Liquidators were in fact appointed on June 28.
ICA and JDC again tried in every possible way to influence the
Romanians. The State Department was asked to intervene. On July 21
James C. Dunn of the State Department wrote to Hyman that (p.216)
the Romanians had told the American representative in Bucharest that
Landesco had "misunderstood" the Romanian minister: what Constantinescu
had meant was not postponement for one year, but one year's time for
the cooperatives to liquidate. Since the Romanian government had not
received a prompt answer to this generous offer, it was now withdrawing
it and would liquidate the cooperatives as required by its laws. The
exchange of letters with the State Department continued into August,
but the State Department was inclined to blame JDC for not having
promptly accepted the Romanian offer and declined to take any further
steps in the matter. Fortunately, the remnant of the Romanian
kassas was saved by a ruling of the
Romanian Court of Cassation in March 1939.
(End note 81: Ibid.
[-- 48-Gen. & Emerg. Romania, general, 1938-39, 4/28/38 [28 April
1938];
-- report of Kahn and Schweitzer on meetings in Bucharest]

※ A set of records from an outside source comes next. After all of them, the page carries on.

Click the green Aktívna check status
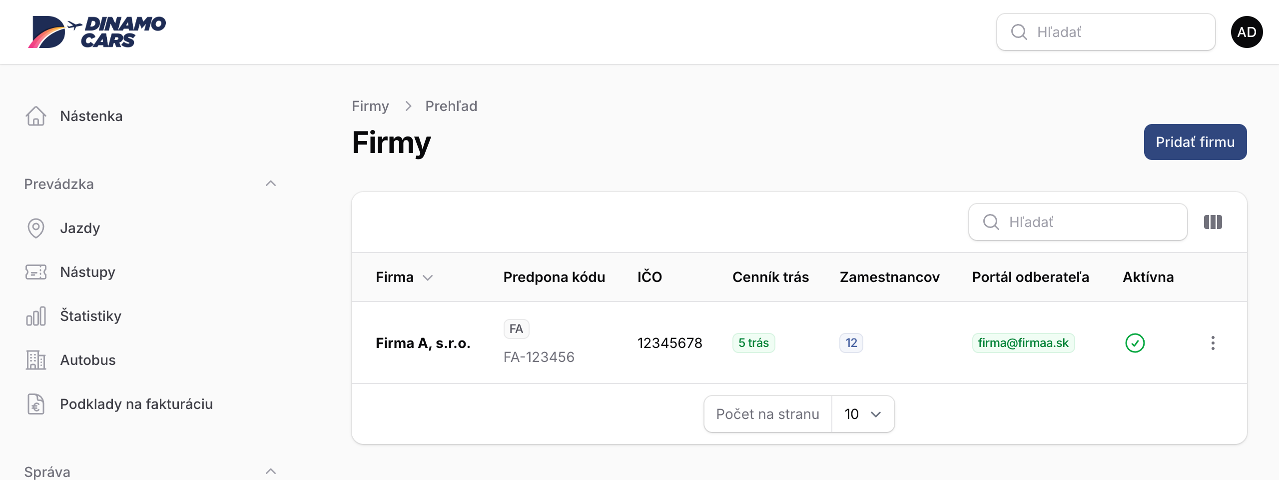The width and height of the screenshot is (1279, 480). point(1135,343)
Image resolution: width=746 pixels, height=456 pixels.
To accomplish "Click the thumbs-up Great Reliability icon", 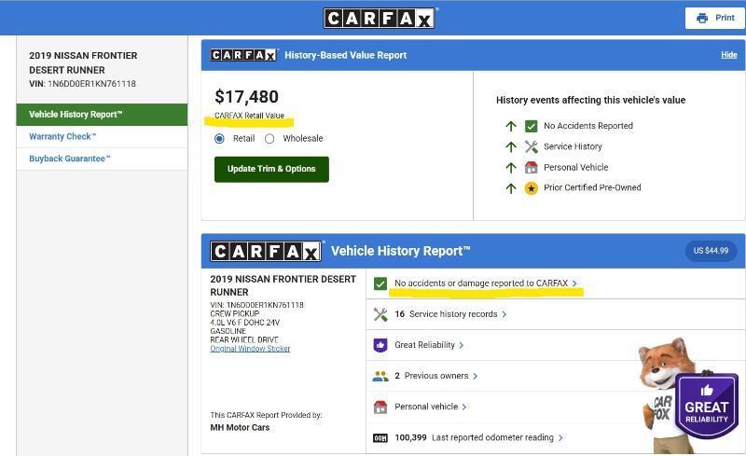I will point(380,345).
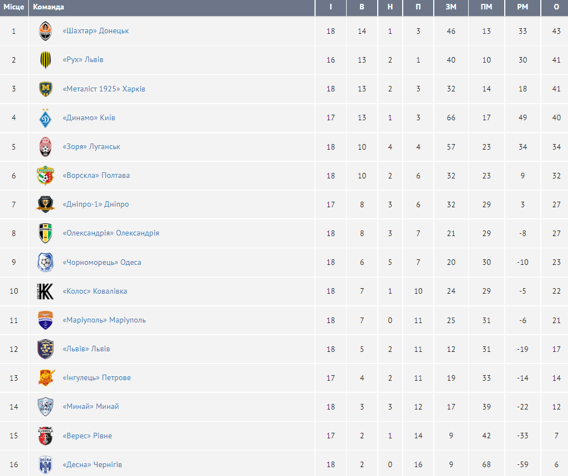The image size is (568, 476).
Task: Click the РМ goal difference header
Action: pos(523,7)
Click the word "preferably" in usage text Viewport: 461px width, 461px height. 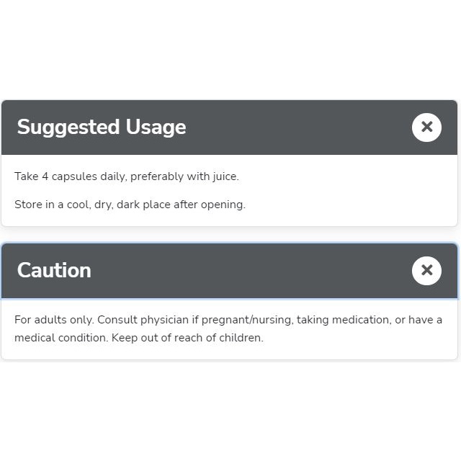pyautogui.click(x=156, y=176)
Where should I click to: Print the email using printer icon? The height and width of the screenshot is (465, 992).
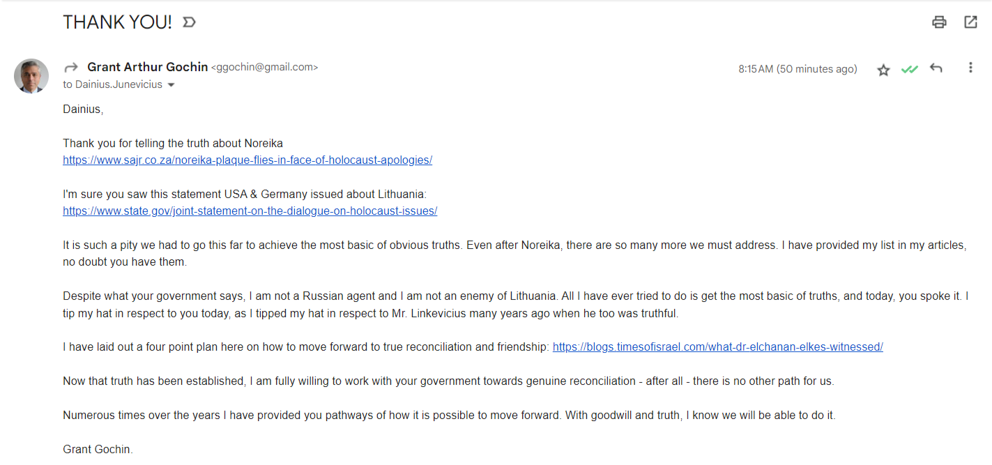(939, 22)
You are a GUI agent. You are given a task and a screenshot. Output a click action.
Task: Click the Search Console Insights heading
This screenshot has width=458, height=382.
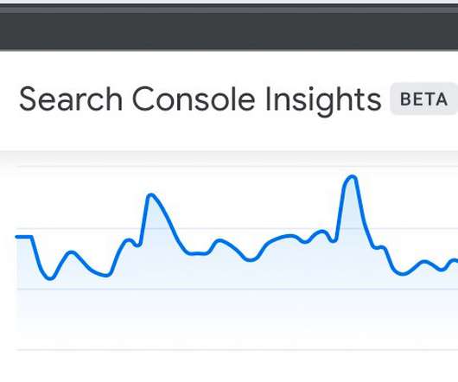click(200, 99)
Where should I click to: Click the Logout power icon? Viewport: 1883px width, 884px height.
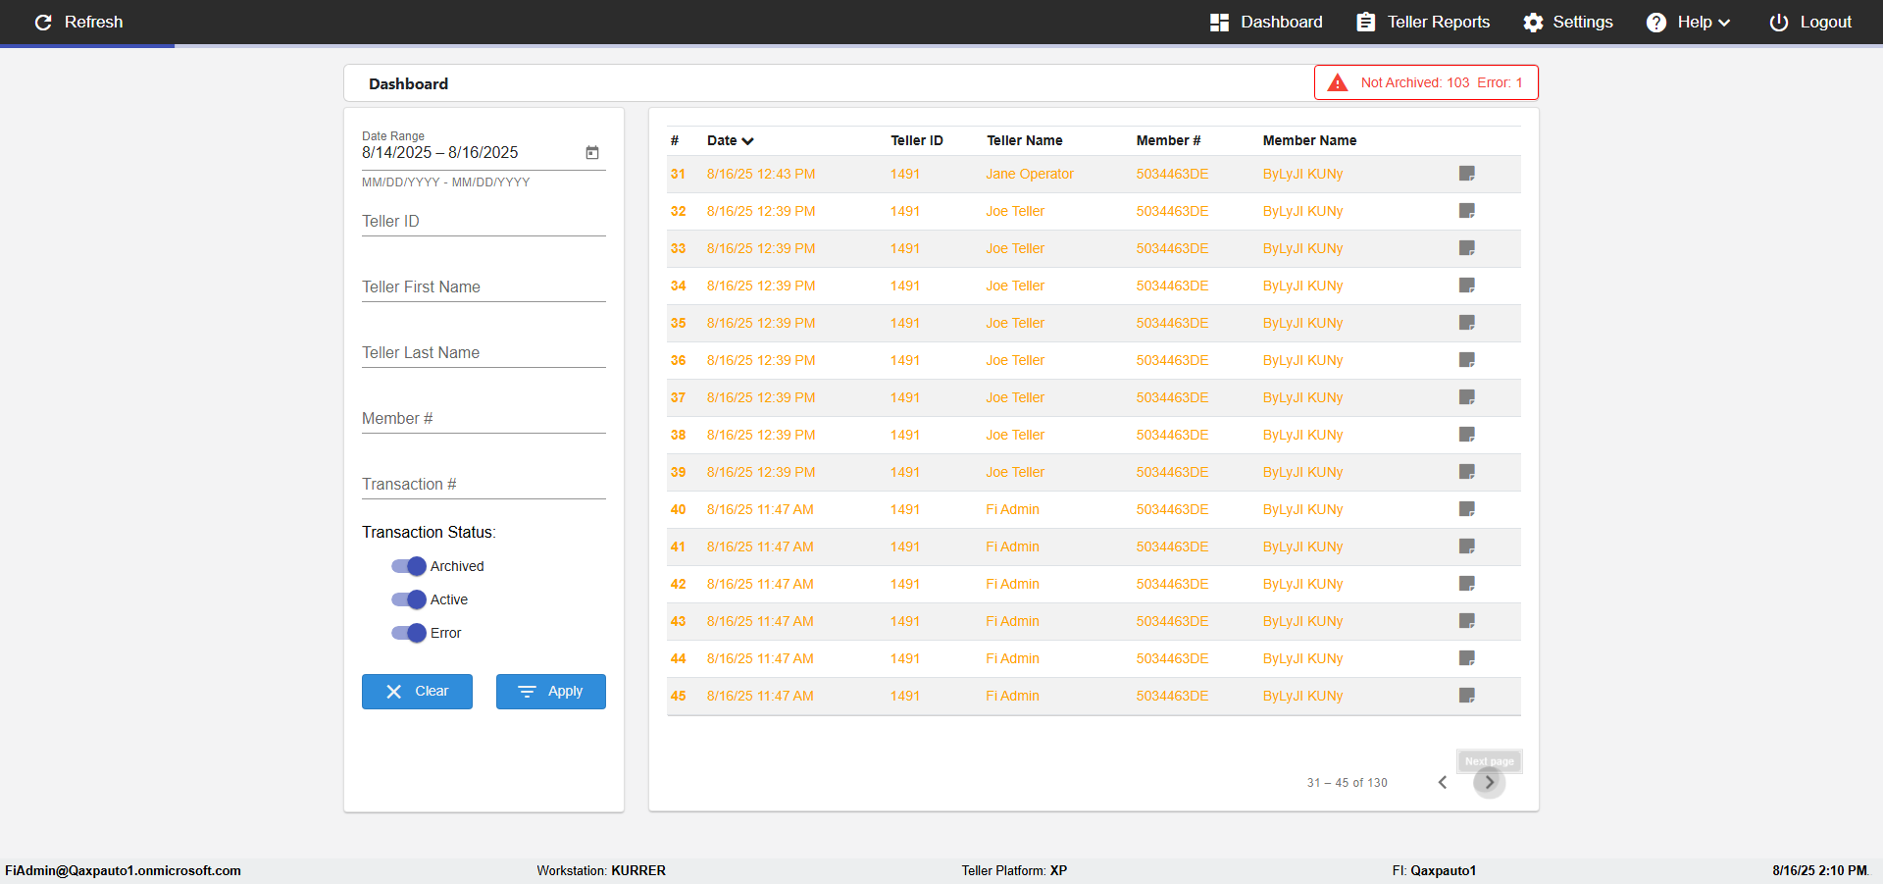click(x=1778, y=22)
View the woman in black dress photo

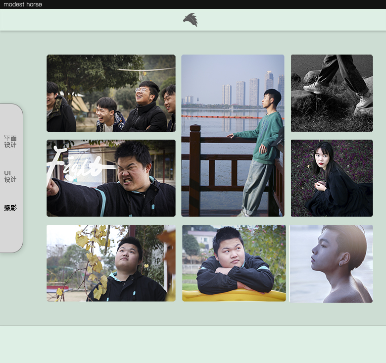click(x=332, y=178)
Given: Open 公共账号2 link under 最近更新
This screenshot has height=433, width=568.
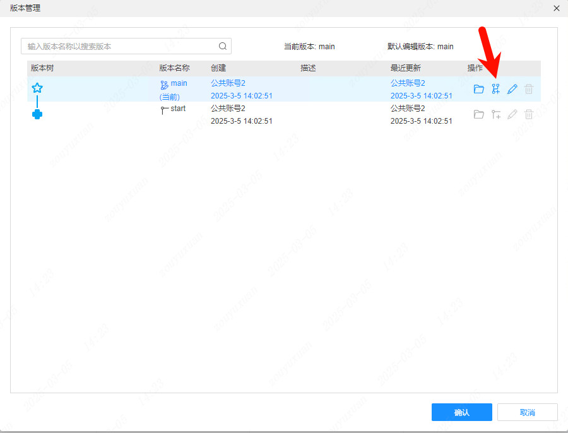Looking at the screenshot, I should [x=410, y=83].
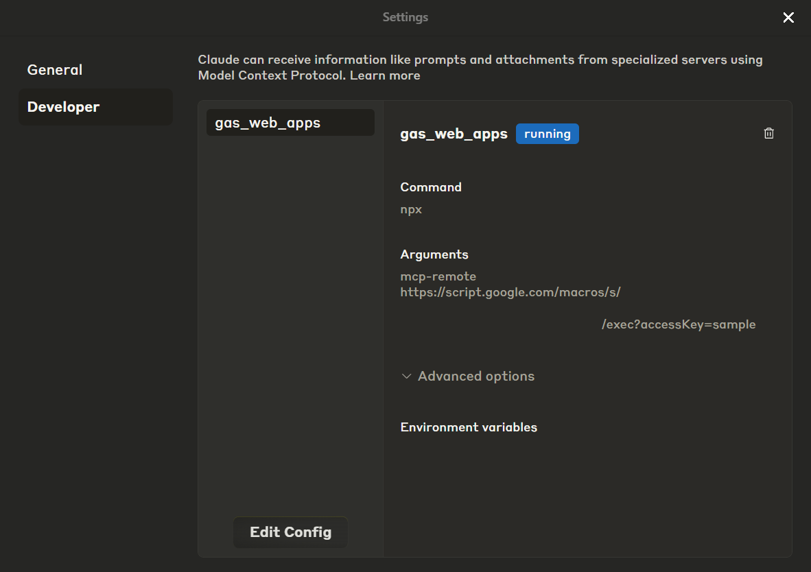Click the Model Context Protocol description text
This screenshot has width=811, height=572.
(x=480, y=68)
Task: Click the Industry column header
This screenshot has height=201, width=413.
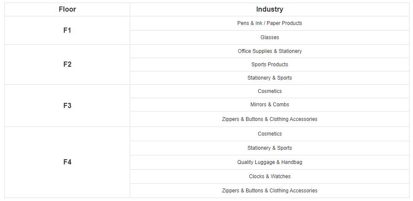Action: (269, 9)
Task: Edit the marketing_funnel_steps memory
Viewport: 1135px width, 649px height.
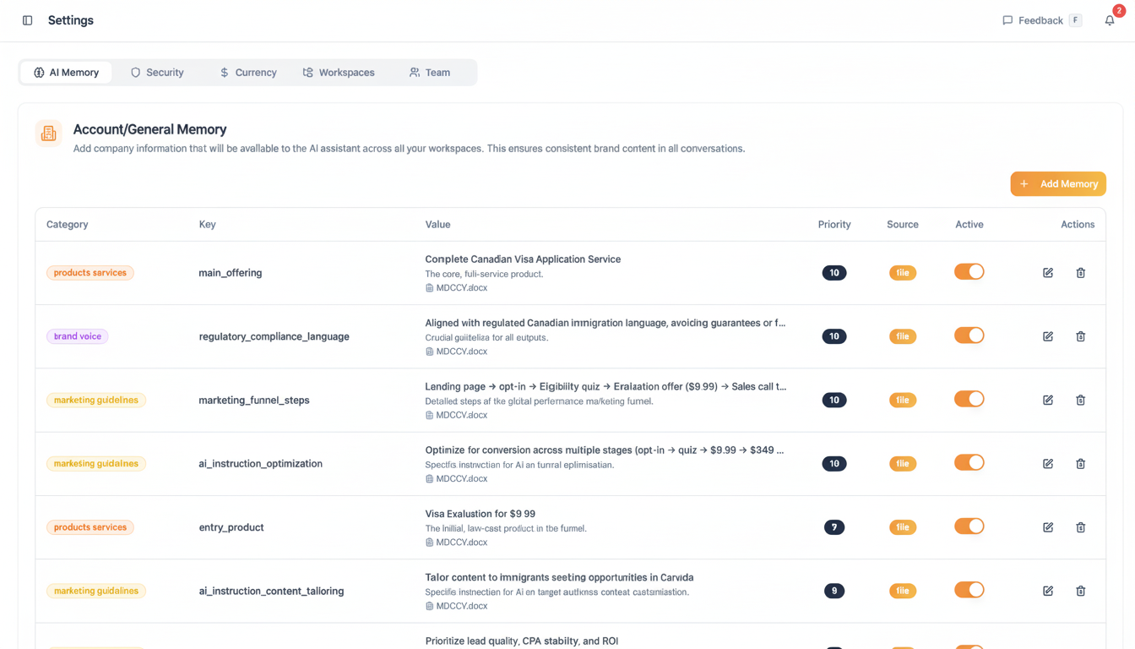Action: click(1047, 400)
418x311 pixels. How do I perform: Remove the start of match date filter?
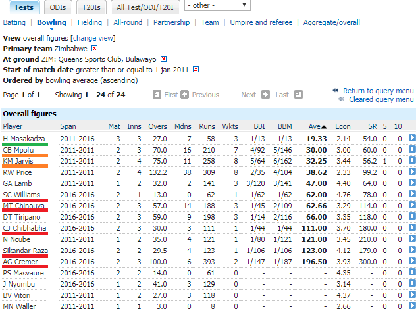click(x=195, y=70)
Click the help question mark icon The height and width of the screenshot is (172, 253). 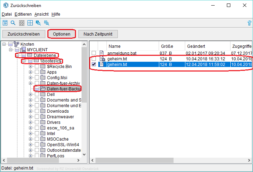click(x=249, y=23)
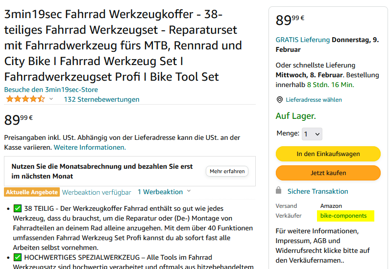Click the Sichere Transaktion link
This screenshot has width=389, height=269.
[x=317, y=191]

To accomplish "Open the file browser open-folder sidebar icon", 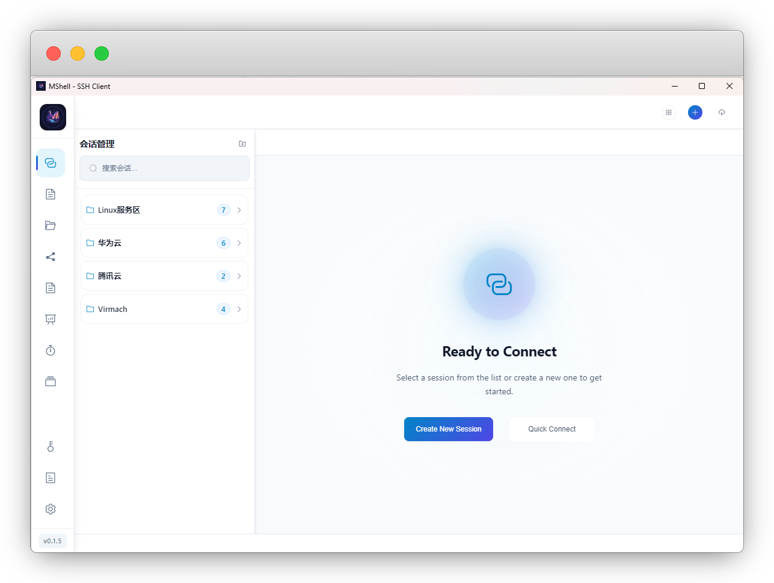I will [x=51, y=225].
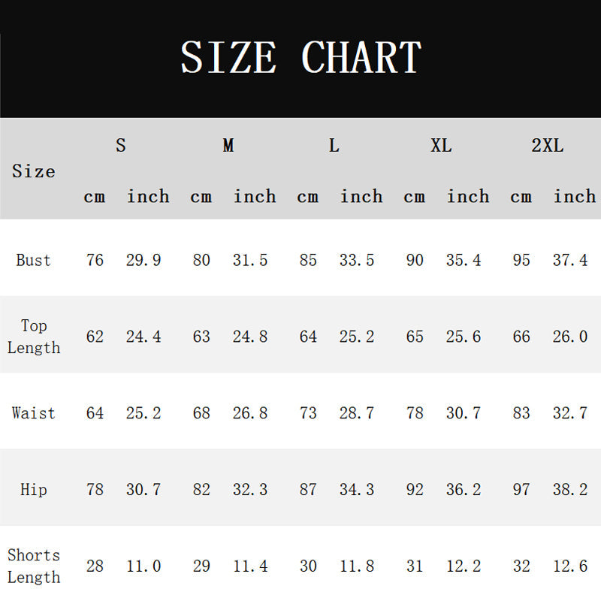Click Top Length value 25.6 for XL

pos(463,337)
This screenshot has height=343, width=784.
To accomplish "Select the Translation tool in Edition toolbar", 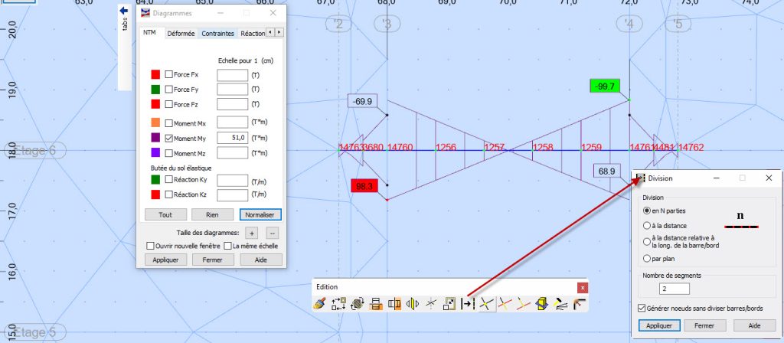I will (x=339, y=304).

-- for correspondence with the State Department in June and August
1938.
See especially 5/27/38 [27 May 1938], memorandum by Paul
Baerwald. Executive
Committee, 5/19/39 [19 May 1939], Hyman's report).
[1938: Romania: All denationalized
Jews become foreigners: about 150,000]
In the meantime, denationalization proceeded. Two decrees, on September
15 and December 2, 1938, provided explicitly that
all denationalized Jews would henceforth be
treated as foreigners and required to obtain certificates of
identity that would authorize them to reside in Romania for one year at
a time. No licenses for trade, industry, or the professions would
normally be issued to such persons. The number of persons affected by
these decrees was in the neighborhood of 150,000.
(End note 82: Ibid.; memorandum re legalization of social welfare
activity in Romania, 3/1/39 [1 March 1939])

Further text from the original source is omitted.